In short, there's a giant sucking sound here in Washington - the sound of a vacuum in leadership. Journalists are gamely mining the campaign-finance story and following the budget negotiations. But when you get right down to it, there's not a whole lot going on inside the Beltway that's grabbing the public's attention.

Many in the Republican rank and file are unhappy over Mr. Gingrich's declaration that tax cuts can wait. And he faces the nettlesome issue of how to pay his $300,000 fine for ethics violations.

The latest challenge to Senator Lott's authority came as eight GOP senators signed on to a proposal to raise cigarette taxes to help pay for health insurance for uninsured children. Lott opposes the tax hike.

Almost daily, Mr. Clinton deflects the campaign-finance issue, which has barely dented his comfortable approval rating.

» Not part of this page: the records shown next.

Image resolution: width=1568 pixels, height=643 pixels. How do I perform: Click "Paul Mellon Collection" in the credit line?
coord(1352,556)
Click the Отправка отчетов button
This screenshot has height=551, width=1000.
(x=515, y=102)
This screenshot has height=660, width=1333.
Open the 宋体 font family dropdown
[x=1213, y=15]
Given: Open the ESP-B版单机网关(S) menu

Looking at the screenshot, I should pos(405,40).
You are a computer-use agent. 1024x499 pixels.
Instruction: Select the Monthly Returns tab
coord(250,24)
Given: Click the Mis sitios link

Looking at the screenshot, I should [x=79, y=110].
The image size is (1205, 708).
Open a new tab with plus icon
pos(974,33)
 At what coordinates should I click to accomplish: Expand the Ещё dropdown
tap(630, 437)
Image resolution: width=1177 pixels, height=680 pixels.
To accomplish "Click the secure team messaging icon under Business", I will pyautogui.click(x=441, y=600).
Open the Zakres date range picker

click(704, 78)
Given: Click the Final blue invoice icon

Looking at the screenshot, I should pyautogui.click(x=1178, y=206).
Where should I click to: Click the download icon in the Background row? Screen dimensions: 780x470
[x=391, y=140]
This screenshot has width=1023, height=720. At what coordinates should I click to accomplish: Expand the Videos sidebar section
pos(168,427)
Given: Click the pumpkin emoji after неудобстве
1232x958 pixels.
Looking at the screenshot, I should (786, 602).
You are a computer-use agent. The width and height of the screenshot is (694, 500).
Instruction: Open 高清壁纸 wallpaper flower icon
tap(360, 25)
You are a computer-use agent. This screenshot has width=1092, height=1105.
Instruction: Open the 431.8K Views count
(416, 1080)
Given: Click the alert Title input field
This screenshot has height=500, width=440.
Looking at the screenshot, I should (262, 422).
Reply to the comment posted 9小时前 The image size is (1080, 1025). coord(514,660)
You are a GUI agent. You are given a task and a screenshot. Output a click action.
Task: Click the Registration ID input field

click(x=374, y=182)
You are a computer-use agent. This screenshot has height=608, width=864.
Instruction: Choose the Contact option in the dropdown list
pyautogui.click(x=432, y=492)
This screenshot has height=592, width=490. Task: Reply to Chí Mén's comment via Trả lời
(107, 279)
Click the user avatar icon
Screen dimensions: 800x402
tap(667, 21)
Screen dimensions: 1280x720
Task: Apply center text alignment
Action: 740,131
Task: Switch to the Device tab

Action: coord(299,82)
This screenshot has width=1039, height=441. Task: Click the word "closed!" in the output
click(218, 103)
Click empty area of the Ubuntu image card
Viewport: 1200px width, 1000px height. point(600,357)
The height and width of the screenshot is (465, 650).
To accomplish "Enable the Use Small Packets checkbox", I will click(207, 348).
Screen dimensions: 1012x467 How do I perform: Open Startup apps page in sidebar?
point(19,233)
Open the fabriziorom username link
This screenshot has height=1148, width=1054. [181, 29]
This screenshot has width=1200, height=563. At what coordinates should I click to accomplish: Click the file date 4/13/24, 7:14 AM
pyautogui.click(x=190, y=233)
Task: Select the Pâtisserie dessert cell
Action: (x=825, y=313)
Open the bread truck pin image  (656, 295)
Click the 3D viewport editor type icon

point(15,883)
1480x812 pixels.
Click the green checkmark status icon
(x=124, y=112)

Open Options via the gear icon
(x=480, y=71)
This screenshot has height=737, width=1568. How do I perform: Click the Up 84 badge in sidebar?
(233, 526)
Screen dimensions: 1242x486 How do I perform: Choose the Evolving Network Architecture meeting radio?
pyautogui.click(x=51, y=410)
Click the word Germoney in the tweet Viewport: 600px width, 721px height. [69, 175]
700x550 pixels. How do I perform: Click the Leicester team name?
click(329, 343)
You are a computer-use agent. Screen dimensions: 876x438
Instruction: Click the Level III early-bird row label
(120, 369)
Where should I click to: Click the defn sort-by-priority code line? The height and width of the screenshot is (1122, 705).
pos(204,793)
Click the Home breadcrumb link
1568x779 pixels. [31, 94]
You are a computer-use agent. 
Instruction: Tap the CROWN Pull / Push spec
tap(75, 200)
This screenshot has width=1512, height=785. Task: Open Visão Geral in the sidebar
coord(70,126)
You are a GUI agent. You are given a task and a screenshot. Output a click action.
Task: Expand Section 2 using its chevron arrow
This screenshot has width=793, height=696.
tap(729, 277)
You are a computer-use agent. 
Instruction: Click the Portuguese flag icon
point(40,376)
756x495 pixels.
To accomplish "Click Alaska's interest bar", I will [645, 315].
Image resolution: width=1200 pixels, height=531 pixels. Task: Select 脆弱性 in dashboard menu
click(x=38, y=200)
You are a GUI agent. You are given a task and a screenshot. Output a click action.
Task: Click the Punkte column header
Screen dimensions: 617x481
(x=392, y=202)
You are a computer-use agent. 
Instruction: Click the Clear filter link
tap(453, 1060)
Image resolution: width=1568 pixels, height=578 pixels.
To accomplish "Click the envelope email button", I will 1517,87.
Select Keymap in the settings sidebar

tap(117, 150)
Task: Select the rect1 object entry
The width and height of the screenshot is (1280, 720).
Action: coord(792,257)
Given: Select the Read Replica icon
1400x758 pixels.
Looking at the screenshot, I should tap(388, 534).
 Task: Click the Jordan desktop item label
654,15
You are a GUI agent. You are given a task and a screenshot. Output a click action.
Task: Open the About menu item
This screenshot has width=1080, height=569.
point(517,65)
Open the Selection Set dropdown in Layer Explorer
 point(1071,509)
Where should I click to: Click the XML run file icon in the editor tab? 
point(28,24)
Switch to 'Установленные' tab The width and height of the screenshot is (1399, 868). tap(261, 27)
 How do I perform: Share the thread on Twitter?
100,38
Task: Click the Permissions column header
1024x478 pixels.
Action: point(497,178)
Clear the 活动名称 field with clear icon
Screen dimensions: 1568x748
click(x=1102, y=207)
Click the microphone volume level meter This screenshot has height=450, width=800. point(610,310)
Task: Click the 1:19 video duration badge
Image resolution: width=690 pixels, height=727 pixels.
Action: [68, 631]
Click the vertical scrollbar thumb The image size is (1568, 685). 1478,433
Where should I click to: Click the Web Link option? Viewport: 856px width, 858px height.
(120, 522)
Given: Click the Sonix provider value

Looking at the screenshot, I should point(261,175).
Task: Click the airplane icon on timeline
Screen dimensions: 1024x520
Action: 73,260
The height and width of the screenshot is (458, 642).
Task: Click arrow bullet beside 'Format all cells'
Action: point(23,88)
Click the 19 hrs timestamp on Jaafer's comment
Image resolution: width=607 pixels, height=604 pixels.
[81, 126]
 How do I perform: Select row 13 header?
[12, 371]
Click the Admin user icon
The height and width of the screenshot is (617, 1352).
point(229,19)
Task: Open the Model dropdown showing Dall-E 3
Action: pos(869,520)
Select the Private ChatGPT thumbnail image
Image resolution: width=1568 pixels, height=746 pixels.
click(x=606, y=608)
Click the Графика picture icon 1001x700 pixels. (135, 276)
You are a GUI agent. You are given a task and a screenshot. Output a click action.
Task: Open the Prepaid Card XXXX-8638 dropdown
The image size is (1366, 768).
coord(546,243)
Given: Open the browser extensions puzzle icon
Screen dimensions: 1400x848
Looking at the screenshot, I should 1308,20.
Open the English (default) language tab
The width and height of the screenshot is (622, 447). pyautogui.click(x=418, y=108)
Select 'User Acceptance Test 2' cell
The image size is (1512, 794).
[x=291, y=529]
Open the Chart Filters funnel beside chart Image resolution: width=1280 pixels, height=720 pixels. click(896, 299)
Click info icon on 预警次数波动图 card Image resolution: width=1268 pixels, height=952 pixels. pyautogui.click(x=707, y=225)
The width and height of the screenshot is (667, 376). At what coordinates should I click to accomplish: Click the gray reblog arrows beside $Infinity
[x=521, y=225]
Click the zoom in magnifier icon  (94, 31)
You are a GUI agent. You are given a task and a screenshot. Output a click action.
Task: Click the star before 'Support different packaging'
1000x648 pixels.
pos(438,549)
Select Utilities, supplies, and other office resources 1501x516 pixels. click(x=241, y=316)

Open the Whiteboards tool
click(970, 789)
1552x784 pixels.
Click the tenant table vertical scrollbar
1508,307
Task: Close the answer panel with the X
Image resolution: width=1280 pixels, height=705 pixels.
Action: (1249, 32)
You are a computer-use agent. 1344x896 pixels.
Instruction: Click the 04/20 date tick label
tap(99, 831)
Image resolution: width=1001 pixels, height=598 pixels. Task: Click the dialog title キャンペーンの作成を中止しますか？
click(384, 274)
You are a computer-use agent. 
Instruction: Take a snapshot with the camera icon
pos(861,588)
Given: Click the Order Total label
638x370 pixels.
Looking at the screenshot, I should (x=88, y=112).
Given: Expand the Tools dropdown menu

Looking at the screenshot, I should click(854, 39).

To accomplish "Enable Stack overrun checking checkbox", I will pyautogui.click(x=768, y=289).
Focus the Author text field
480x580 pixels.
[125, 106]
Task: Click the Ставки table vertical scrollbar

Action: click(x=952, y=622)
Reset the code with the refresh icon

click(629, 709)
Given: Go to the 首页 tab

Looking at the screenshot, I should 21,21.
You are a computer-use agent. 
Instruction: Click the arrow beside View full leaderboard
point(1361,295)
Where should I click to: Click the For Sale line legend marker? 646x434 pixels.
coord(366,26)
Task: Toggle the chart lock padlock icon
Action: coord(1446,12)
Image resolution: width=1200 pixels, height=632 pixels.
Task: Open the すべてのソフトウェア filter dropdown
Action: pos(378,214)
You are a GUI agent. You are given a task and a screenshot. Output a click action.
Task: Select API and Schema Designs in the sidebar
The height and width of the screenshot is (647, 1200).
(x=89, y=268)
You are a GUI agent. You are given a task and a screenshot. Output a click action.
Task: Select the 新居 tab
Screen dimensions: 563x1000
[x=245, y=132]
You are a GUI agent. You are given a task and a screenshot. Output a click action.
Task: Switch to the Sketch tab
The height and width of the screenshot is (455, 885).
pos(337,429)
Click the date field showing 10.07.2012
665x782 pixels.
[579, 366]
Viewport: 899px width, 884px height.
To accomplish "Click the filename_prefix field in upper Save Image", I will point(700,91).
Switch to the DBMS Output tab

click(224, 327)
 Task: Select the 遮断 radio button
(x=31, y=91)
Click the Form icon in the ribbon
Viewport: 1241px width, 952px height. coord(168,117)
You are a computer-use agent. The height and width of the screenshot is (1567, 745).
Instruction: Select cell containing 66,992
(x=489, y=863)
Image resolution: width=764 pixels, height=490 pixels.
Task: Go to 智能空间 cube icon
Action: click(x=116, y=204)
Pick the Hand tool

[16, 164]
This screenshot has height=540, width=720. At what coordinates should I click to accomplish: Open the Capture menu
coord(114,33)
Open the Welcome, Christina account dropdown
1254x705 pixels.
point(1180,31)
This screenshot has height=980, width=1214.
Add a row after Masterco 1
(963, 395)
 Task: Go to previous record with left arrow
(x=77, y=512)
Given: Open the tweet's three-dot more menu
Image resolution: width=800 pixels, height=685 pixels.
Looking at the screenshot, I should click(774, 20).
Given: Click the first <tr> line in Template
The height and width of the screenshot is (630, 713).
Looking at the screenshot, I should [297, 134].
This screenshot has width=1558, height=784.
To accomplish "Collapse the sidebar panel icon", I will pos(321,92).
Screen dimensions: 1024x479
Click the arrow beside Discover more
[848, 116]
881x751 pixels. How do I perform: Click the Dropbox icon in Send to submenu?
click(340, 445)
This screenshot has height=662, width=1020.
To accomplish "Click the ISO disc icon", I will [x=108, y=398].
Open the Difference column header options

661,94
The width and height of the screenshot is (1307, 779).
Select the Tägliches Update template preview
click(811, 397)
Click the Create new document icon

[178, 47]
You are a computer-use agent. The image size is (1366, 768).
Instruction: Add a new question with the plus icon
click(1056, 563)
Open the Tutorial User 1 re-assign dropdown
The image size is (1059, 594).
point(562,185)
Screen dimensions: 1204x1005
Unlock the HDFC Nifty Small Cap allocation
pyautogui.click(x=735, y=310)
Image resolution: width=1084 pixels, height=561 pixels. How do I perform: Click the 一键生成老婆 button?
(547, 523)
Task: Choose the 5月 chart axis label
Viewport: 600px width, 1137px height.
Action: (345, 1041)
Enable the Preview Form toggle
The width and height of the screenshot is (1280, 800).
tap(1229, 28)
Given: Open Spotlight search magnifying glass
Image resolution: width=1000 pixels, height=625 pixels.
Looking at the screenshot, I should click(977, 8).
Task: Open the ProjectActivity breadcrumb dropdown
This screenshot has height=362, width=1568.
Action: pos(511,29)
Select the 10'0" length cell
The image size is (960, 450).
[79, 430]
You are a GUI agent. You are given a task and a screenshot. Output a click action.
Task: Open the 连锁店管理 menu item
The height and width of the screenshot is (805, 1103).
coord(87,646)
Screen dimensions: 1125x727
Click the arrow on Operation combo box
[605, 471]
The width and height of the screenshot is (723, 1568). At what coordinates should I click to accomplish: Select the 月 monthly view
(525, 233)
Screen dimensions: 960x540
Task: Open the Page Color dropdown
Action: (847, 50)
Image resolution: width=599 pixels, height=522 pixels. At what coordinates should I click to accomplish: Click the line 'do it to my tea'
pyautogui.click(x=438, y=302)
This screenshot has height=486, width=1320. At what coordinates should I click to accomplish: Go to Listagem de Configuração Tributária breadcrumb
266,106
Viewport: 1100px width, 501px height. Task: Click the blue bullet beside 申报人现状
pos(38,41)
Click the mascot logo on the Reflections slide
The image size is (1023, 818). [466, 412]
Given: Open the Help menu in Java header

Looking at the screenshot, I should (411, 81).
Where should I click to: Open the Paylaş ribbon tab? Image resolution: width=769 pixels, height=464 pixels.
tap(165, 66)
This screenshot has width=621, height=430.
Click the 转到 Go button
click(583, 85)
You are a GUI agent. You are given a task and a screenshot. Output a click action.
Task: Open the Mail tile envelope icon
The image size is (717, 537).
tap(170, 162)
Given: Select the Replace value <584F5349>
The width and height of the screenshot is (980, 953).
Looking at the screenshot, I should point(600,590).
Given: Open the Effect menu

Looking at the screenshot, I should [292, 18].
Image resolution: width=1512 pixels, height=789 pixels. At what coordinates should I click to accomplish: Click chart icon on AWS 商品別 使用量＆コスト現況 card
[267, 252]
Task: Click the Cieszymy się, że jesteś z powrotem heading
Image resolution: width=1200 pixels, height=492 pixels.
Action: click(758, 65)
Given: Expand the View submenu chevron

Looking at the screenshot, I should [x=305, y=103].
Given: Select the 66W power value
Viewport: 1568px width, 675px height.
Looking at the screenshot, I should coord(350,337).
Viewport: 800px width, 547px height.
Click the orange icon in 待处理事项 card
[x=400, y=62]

No big plans or initiatives lie on the horizon.

What's more, say observers, all of this is perfectly normal.

"The House has returned to its natural state, with power centered on the committee chairs," says James Thurber, a political scientist at The American University in Washington. "Lott isn't doing badly. He just doesn't have a clear agenda yet."

Aside from not controlling the White House, the Republicans are also hampered by their slim majorities on Capitol Hill - only nine seats in the House and 10 in the Senate, not enough to override presidential vetoes.

As for Clinton, the second term so far is looking like the beginning of President Bush's term in office. It, too, didn't have a clear agenda, says Professor Thurber.

When compared with the last Congress, the current group appears downright lazy. From January to March 1995, the Senate was in session for 59 days and the House, 55 days. During the same period this year, the Senate met 37 days and the House for 27. Congress has become a Tuesday-through-Thursday club once again.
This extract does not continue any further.